(AICA/InfoCatólica) La comunidad diocesana de Concepción (Tucumán) celebró el 1° de enero una nueva edición del Tinkunacu, una ceremonia religiosa que, desde hace varias décadas, forma parte del calendario litúrgico diocesano. En esta ocasión, los fieles se congregaron para renovar la fe y fortalecer los lazos que unen a las comunidades del Noroeste argentino.

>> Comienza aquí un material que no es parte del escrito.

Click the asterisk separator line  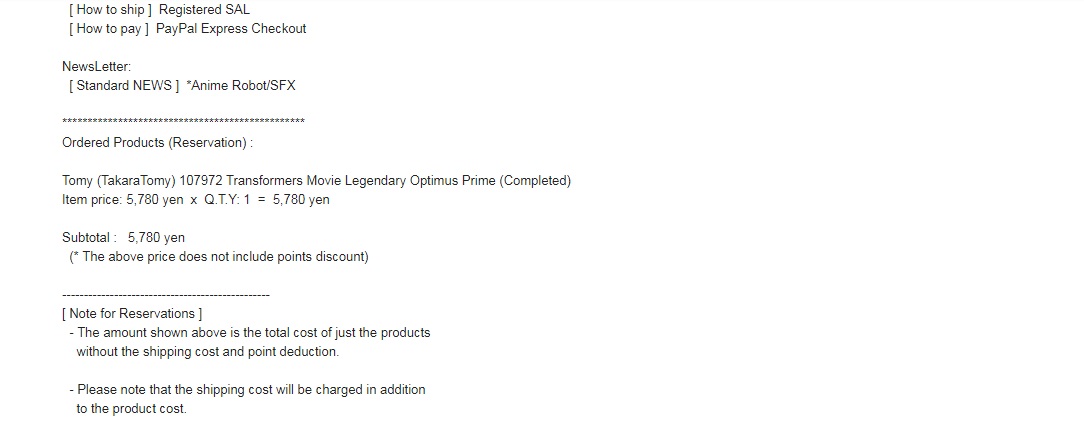coord(183,122)
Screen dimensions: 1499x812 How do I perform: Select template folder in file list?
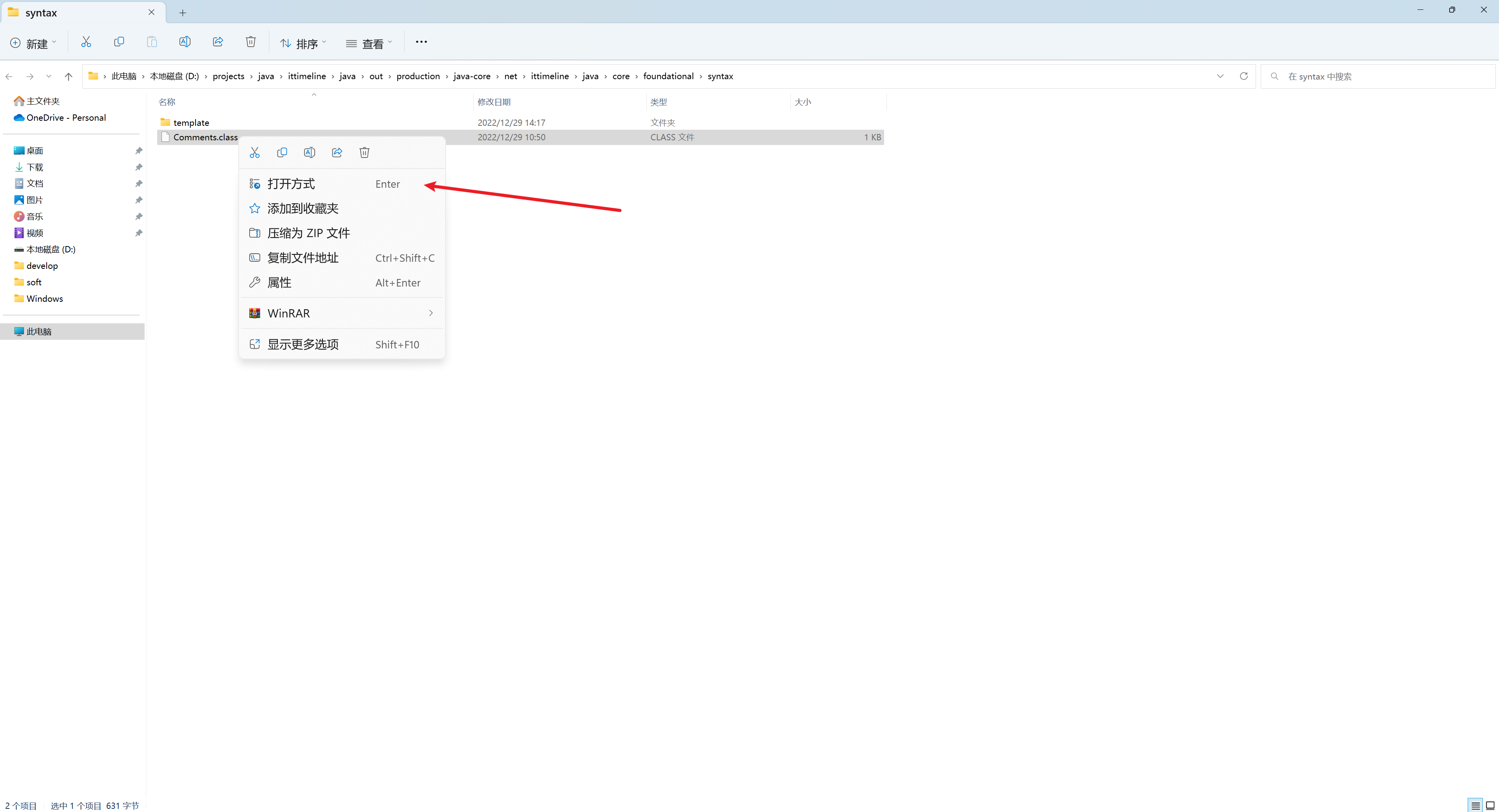pyautogui.click(x=192, y=122)
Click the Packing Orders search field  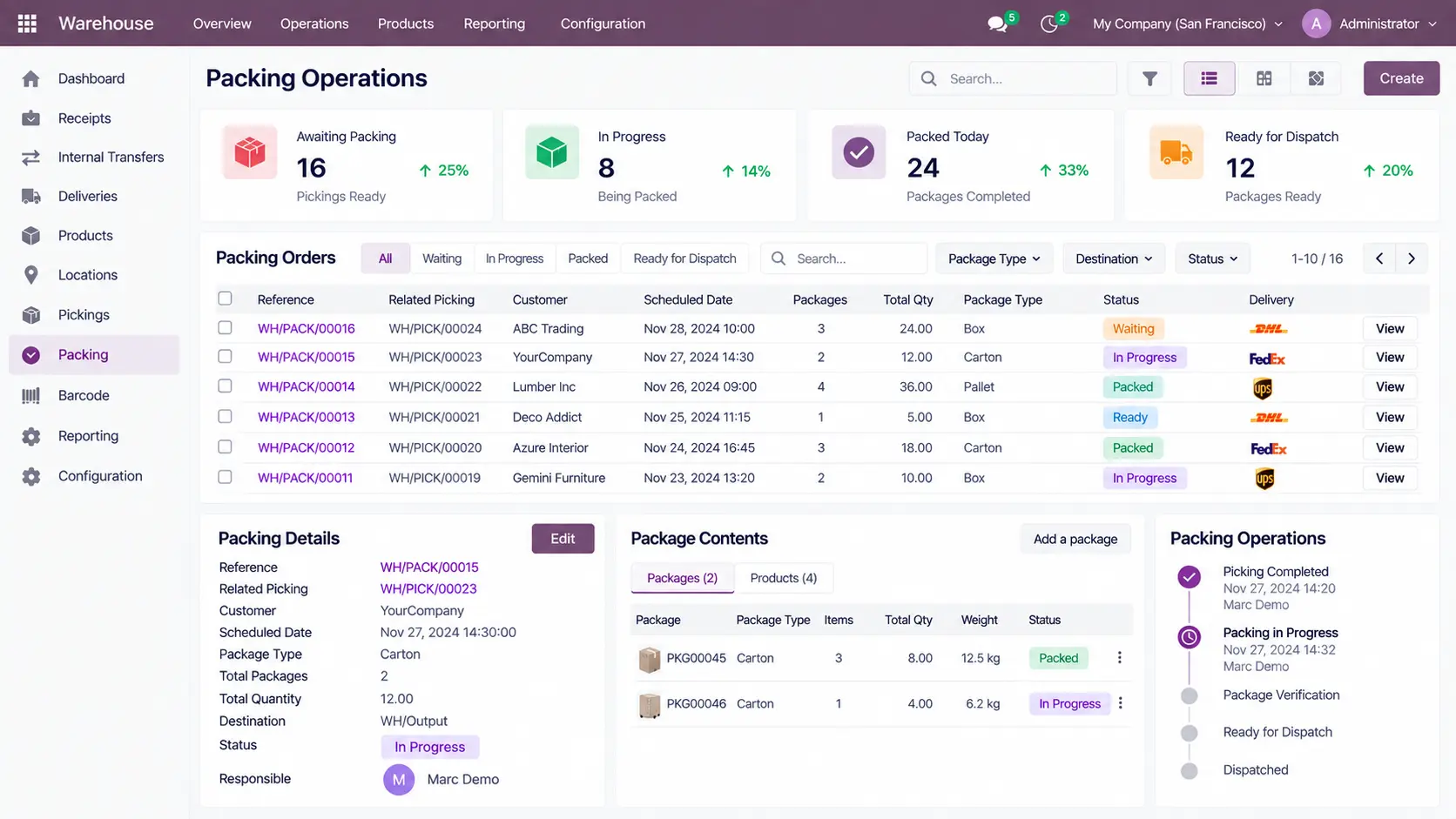pyautogui.click(x=844, y=258)
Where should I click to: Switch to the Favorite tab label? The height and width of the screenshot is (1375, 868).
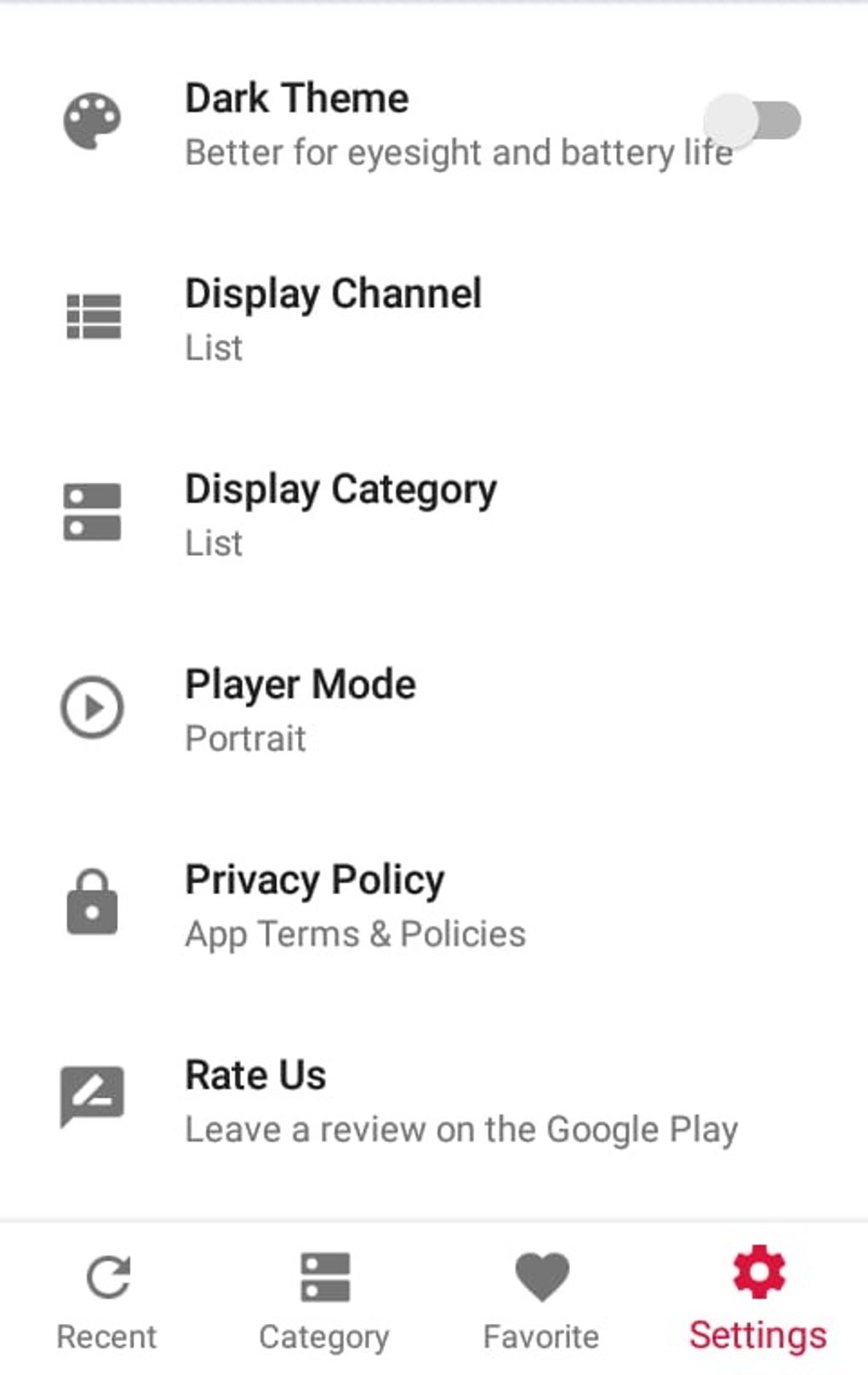(541, 1337)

La celebración rememoró un acontecimiento de la época colonial que, según se recordó, evitó un enfrentamiento entre nativos y españoles. En aquel episodio, la imagen del Niño Jesús, vestido de Alcalde, fue decisiva para encauzar la paz. Ese hecho, subraya la crónica, dejó una huella en la historia de la conquista de América y puso de relieve la figura del misionero Francisco Solano, posteriormente canonizado, por su defensa de los pueblos originarios ante la Corona española.
La ceremonia estuvo presidida por el obispo de Concepción, monseñor José Díaz. Lo acompañaron los presbíteros Fabián Brito y Cristian González, junto con el diácono José Medina. Los fieles, por su parte, aportaron imágenes provenientes de distintas comunidades, que estructuraron el desarrollo de la jornada: el Niño Alcalde llegó desde el Barrio Belgrano; san Nicolás, desde su capilla homónima; y san Francisco Solano, desde el barrio Los Vega.

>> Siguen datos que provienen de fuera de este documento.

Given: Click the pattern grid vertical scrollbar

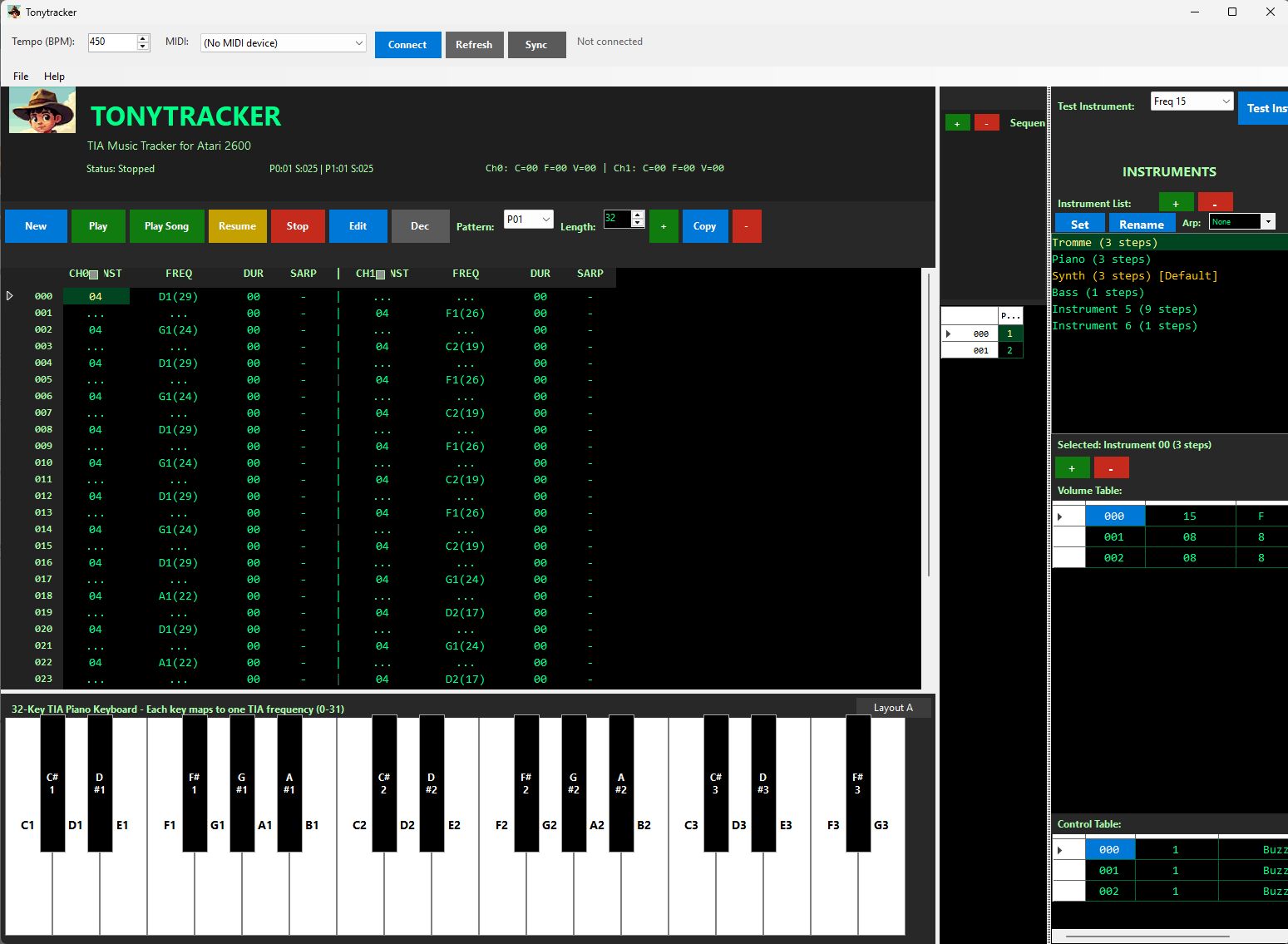Looking at the screenshot, I should (929, 424).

Estas imágenes protagonizaron tres procesiones que se dirigieron a la catedral. La crónica describe ese recorrido como una manifestación de religiosidad popular, acompañada por cantos provenientes del santuario de la Inmaculada Concepción, subrayando así el marco mariano que envolvió la celebración.
El momento central del Tinkunacu fue el «topamiento», es decir, el encuentro de las imágenes. Allí, monseñor Díaz esparció incienso sobre ellas y consagró el nuevo año a la Virgen María, signo de entrega confiada a la protección maternal de Nuestra Señora al comenzar el año.
En ese mismo acto, el obispo entregó una Biblia al intendente de la ciudad, doctor Alejandro Molinuevo, y pronunció una frase histórica: «Con esta Ley queremos ser gobernados», en alusión a las palabras atribuidas al siglo XVI durante el encuentro que inspiró la paz entre los dos pueblos. El intendente, a su vez, ofreció las llaves de la ciudad al Niño Alcalde, gesto presentado como símbolo de una autoridad puesta bajo los designios del Señor Jesucristo.
Tras la bendición final, los presentes compartieron abrazos y buenos deseos en un santuario que honra la figura de la Virgen María en su solemnidad. Con ello, la comunidad diocesana cerró la jornada reafirmando el sentido de un rito que, año tras año, convoca a la unidad desde la fe.
El Tinkunacu —cuyo nombre significa «encuentro» en lengua nativa— volvió así a mostrarse como una ocasión especialmente significativa para renovar la fe y fortalecer la unidad entre los fieles del Noroeste argentino.